Emotion. I find it quite effective to pout and grumble when anything ruffles my OCD-arranged feathers. Eye rolling, tongue clicking, and various other vague body language signals are my go-to to indicate that something frustrates me. Withdrawing and the previously-mentioned food and drink work, too. Romeo, on the other hand, communicates clearly, concisely, and directly. He has easily distinguishable expressions for “I’m hungry,” (a high-pitched, rapid mewl), “Stop doing that I don’t like it,” (a staccato yelp), “That squirrel is encroaching on our territory and needs to leave now,” (a rapid-fire ‘ack, ack, ack"), and “Holy shit that feels good,” (Ferrari engine purr). I need to be more like Romeo.

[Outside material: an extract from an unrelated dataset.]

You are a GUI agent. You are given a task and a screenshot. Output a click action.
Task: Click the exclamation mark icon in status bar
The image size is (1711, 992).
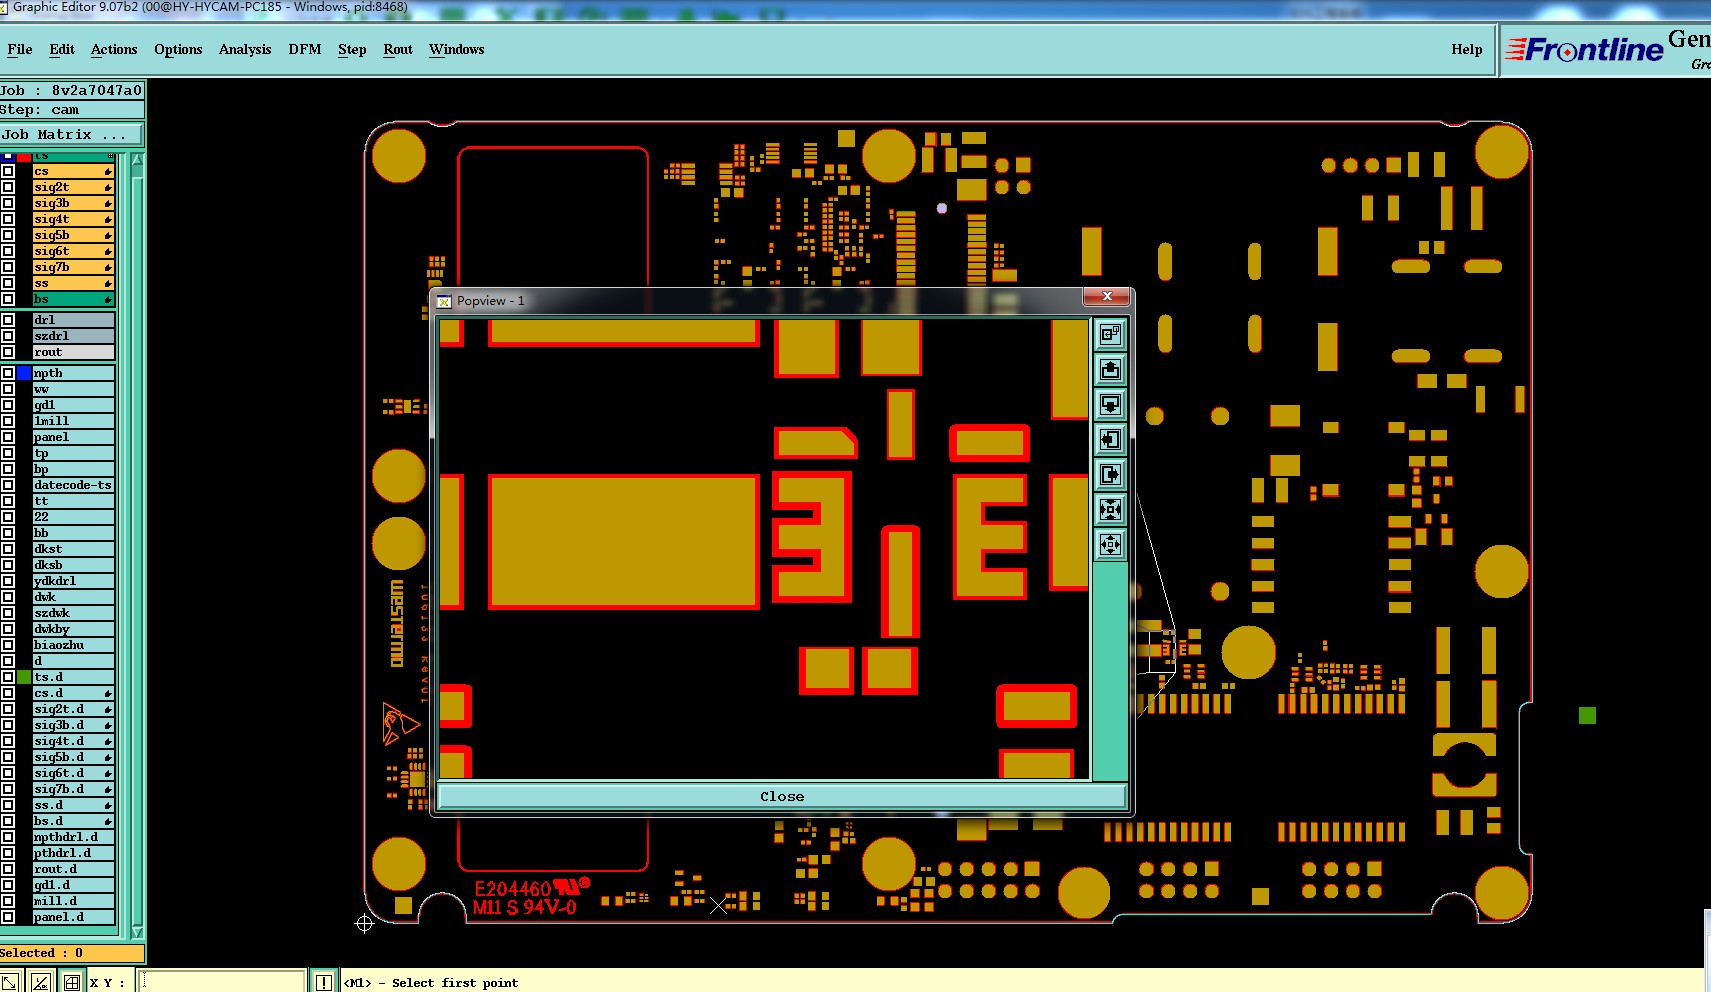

Tenacity. This cat will pursue a tattered red ribbon with the determination of a hunting Serengeti lion, with one paw (the other attached to my now snagged favorite leggings) ceaselessly. He pursues everything he does with fervor and positivity. I feel defeated by the literal and figurative weight of 2020 at times. I need to be more like Romeo.
Appreciation. I want to lay on the floor and whine because I haven’t seen friends been anywhere worn my nice shoes clothes makeup had my hair cut taken an OrangeTheory class ridden the train seen a movie a play the city in what feels like eighty billion years. Romeo seems quite content if his belly and heart are full. I need to be more like Romeo.
I fully understand that his brain, which more than fits into the palm of one of my hands, is less developed than mine. His needs are evolutionarily basic, and hence, perhaps, more easily sated than mine. Nevertheless, we are stuck together in my modest townhouse, and as I watch him cope with much more grace than I, I realize that he has much to teach me. Although I wish he would stop trying to dig up all the houseplants, the truth is, I need to be more like Romeo.